I woke up Sunday morning to a dead car battery. Nothing in this world is less fun than getting in your car, turning the key, and hearing nothing. I sat in my car silently for a few seconds, and then I began ranting to myself, the steering wheel, and the mail on the passenger seat. "Stupid car! Stupid car! YOU STUPID CAR!"
I'm usually not prone to uncontrollable rages, but we had just gone through a whole phase of our car not starting. Something with the fuel gauge in the fuel tank. The car would have half a tank of gas, but the gauge would tell the car it was empty so the car would shut itself down.I never knew when it would start. I would go out every morning with my fingers, arms, and toes crossed hoping against all hope that today it would start. Over two thousand dollars later, (it needed a little more work than just a fuel gauge) it now starts. So you can see why I was so upset by this dead battery.

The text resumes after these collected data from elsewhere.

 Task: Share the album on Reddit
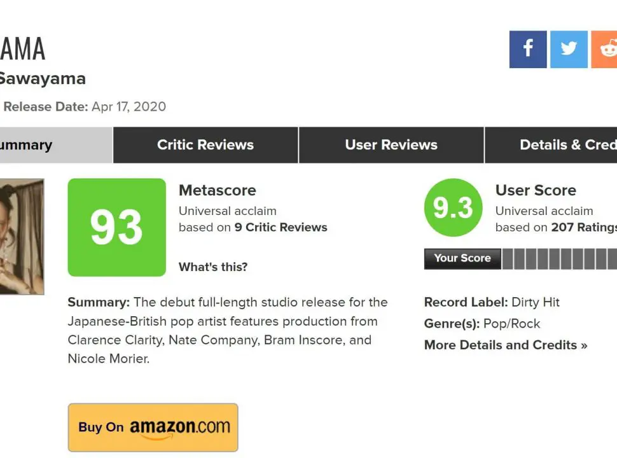point(606,49)
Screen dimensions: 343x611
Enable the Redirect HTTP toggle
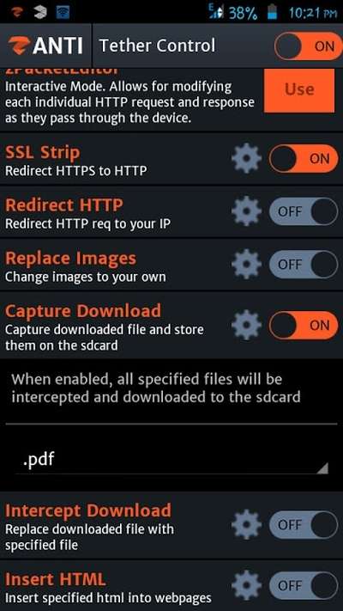[304, 211]
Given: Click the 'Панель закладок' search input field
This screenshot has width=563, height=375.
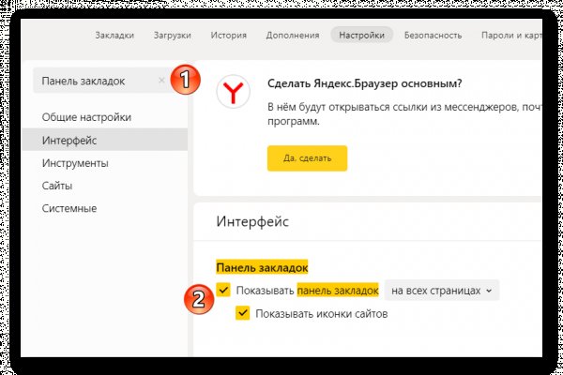Looking at the screenshot, I should click(94, 82).
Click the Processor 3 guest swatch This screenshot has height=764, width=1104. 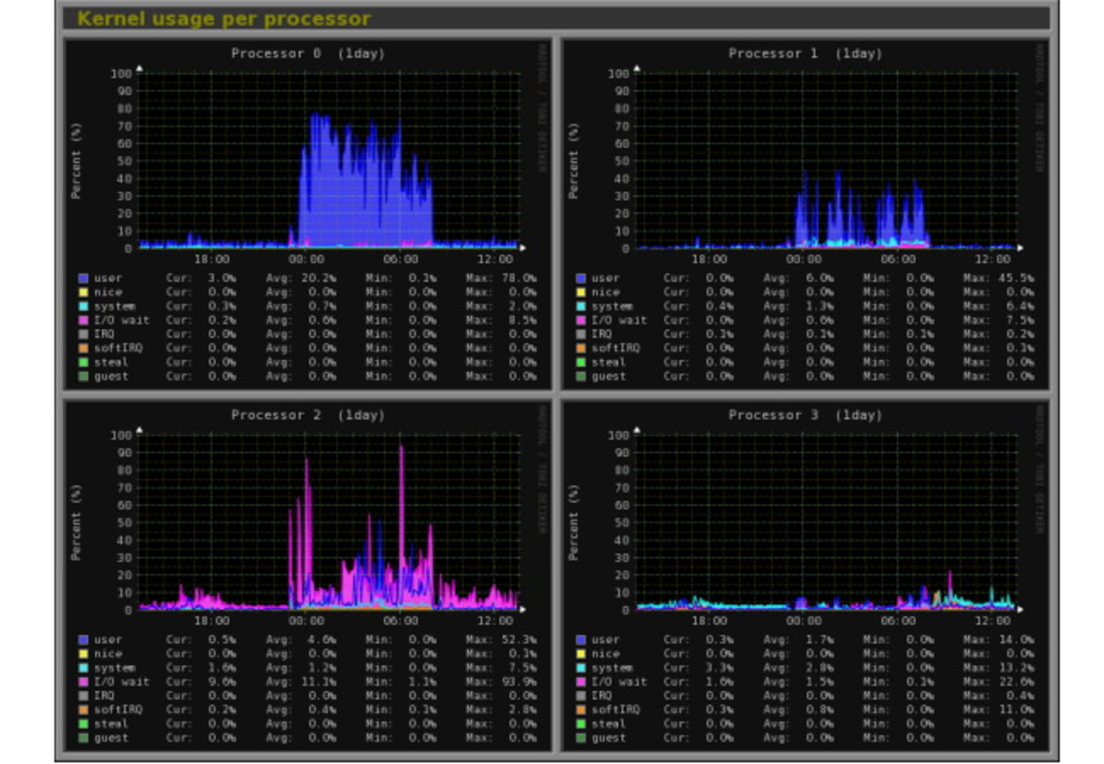tap(581, 738)
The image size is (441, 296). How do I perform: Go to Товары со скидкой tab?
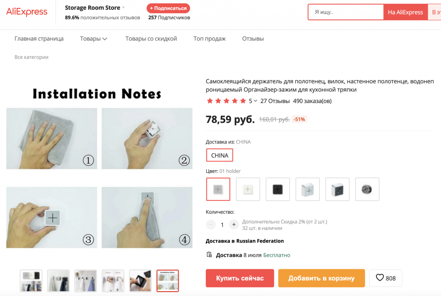(x=151, y=39)
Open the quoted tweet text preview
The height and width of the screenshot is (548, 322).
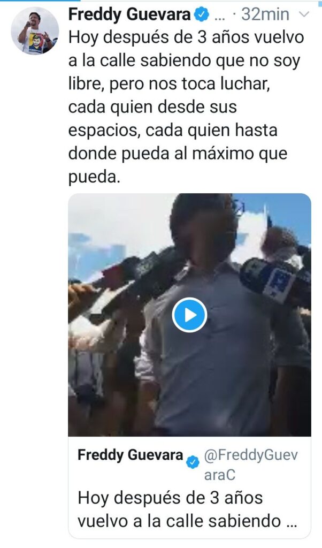pyautogui.click(x=187, y=509)
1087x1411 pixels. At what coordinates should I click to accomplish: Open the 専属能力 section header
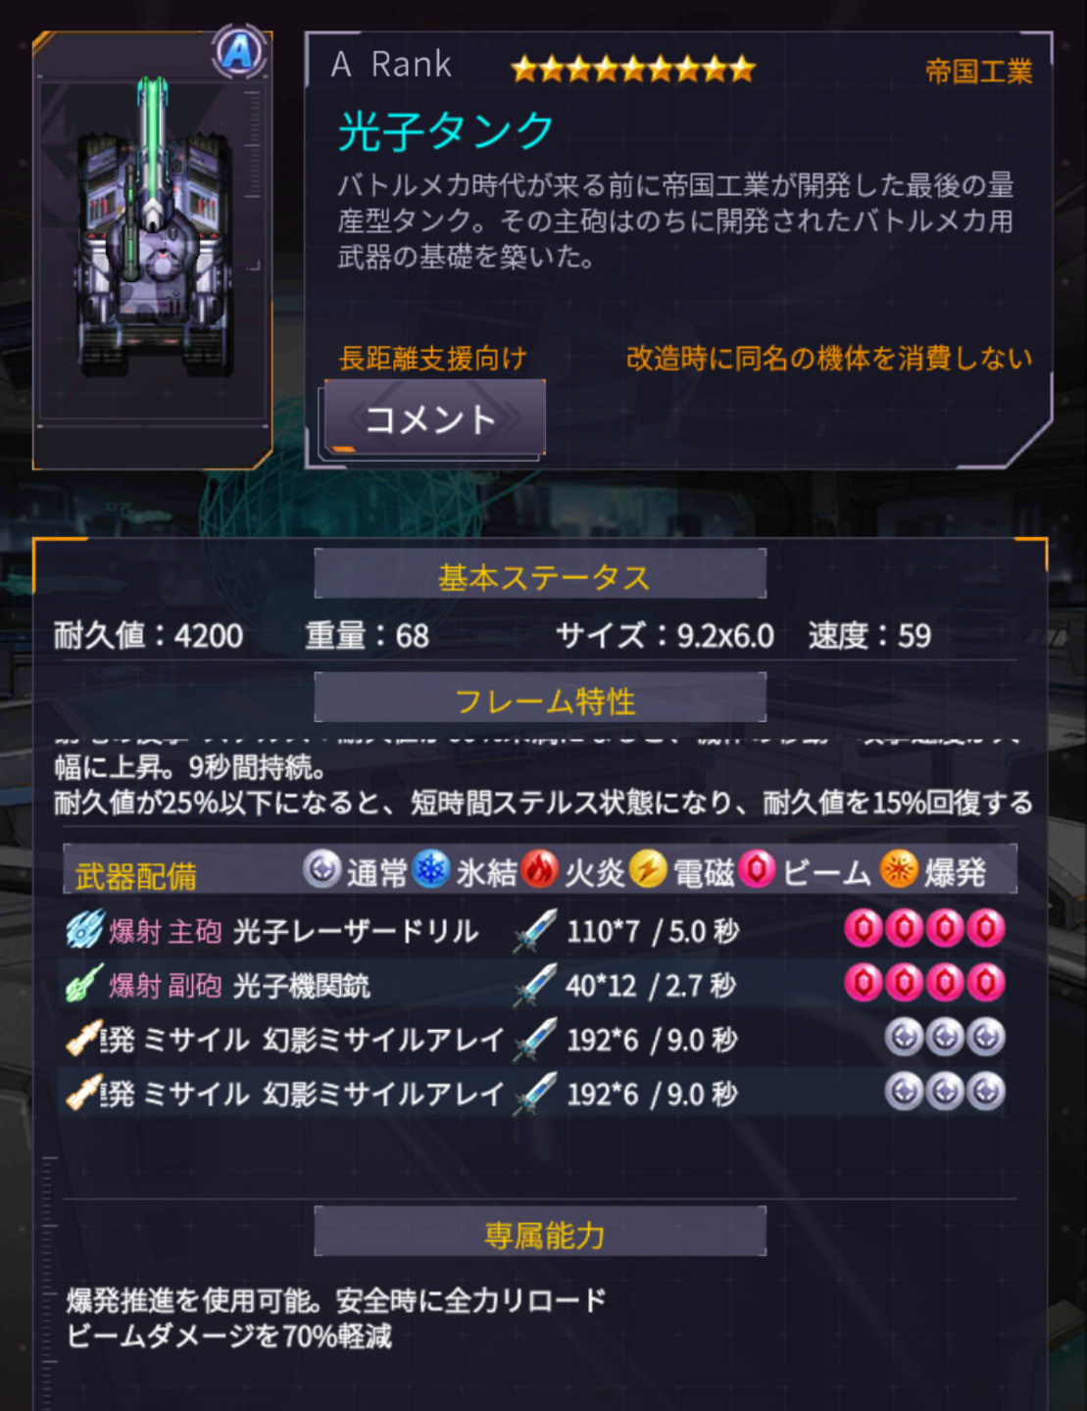(x=540, y=1233)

My dad swung by Sunday evening and he jumped the car. But guess what. On Monday morning I went out to start the car and again, dead battery. Now we have a problem. I know I wasn't leaving my headlights on or anything like that so the battery must be going bad. I have to jump it myself. I'm not a total moron, I know how to jump a car and have assisted many a neighbor in jumping theirs (I'm always home). But the thought of doing it myself leaves me in a cold sweat. Literally. I am DEATHLY afraid of electricity. I don't know why. I've never been shocked, never been struck by lightning (unlike my little brother). But I was sure that jumping the car by myself would surely lead to injury and/or death. I read through the owner's manual just to make sure I'm doing it right. I am physically shaking as I hook up the cables to the batteries. Red on positive. Okay. Black on negative. Oh good heavens don't let me end up a smoking pile of blonde flesh on my drive way. As you can guess I managed to successfully jump the car by myself. Mission accomplished.

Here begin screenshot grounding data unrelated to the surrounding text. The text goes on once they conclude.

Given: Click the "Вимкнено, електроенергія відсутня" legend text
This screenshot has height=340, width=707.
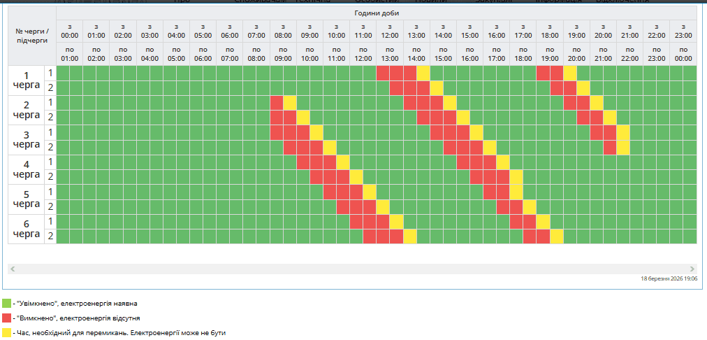Looking at the screenshot, I should click(79, 318).
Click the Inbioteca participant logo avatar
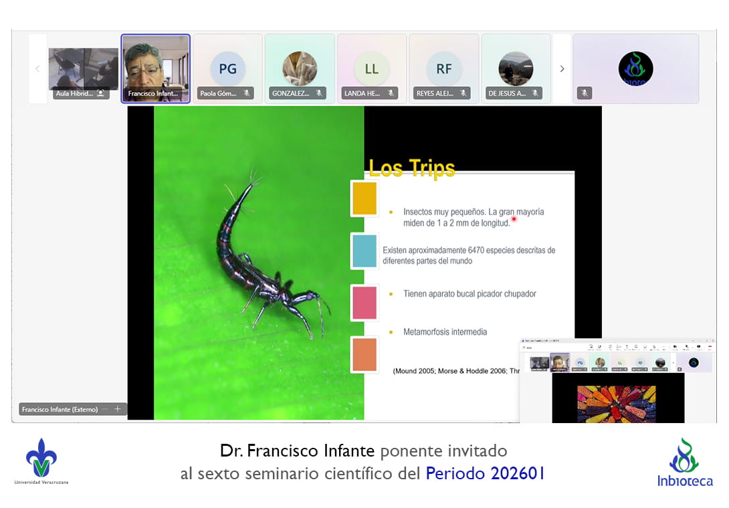The height and width of the screenshot is (508, 729). [635, 68]
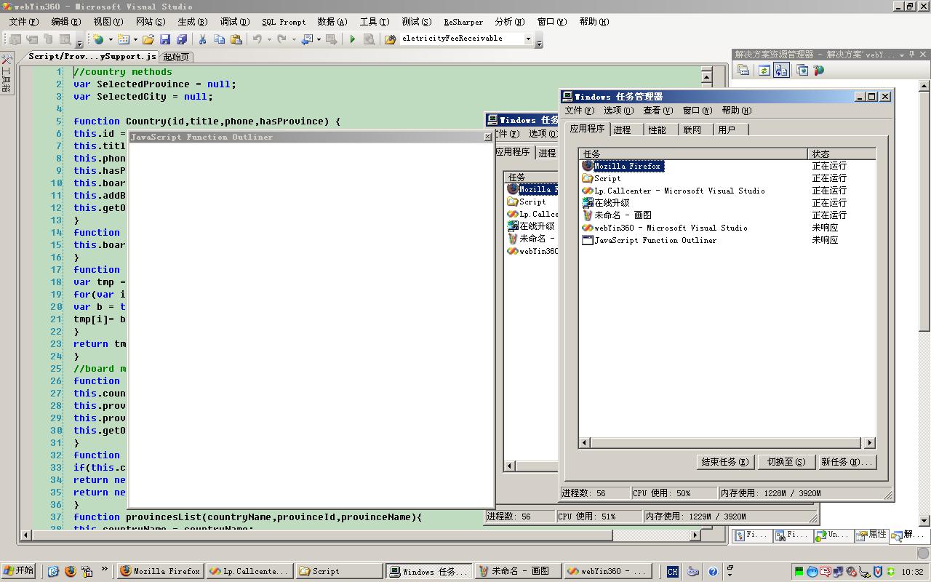Click the Save icon in the toolbar
This screenshot has width=931, height=582.
165,39
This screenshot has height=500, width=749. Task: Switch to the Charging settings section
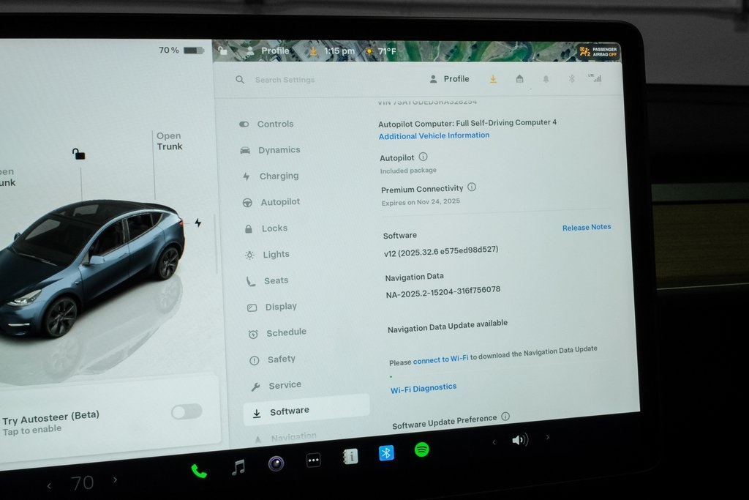point(279,176)

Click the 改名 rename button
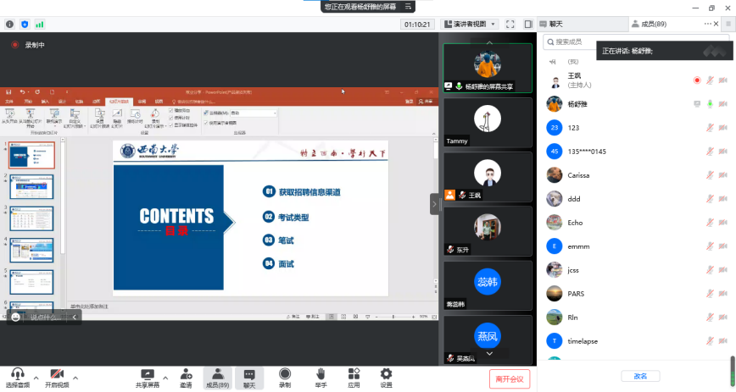[x=640, y=376]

I drive to Auto-Zone and stand in line ready to inform the technician of my predicament (they will test your battery for free). I should tell you now that I hate cars. I hate everything to do with them. I hate fixing them. I hate buying parts for them. I hate washing them. I hate cleaning them out. So standing in line at Auto-Zone I'm not too happy. After testing my car the technician informs me that it is in fact not my battery that is the problem, but my alternator. Lovely. I put in a call to Rick. Rick is my car-mechanic god. I love him. I would kneel down before him and worship the ground he walks on, but since he's my step-brother, I don't. As soon as he sees it's me on the caller ID he's asks 'what now' because I am always calling him with problems on my car. As I tell him what is wrong he doesn't seem to think it's my alternator. We talk on the phone for another 5-10 minutes debating what-in-the-world could be wrong with my car. While I sit there with the car off, I hear a mysterious ticking noise coming from the passenger seat and since I don't believe in ticking ghosts, I check it out. I discover that the motorized control for the power seat adjust is stuck in the down position. Are you kidding me? I just subjected myself to the torture of jumping my car myself and then going to the place where all evil resides, a car parts store, all because my leg pushed the lever down Saturday night while I got something out of the car? Rick, the car-mechanic god, is laughing and assuring me that is what has been draining my battery. I guess I should just be happy that I don't have to shell out more of my husband's hard earned defending-the-country paycheck to fix the car. I fixed it myself. By pulling the lever up. You should be impressed. I was.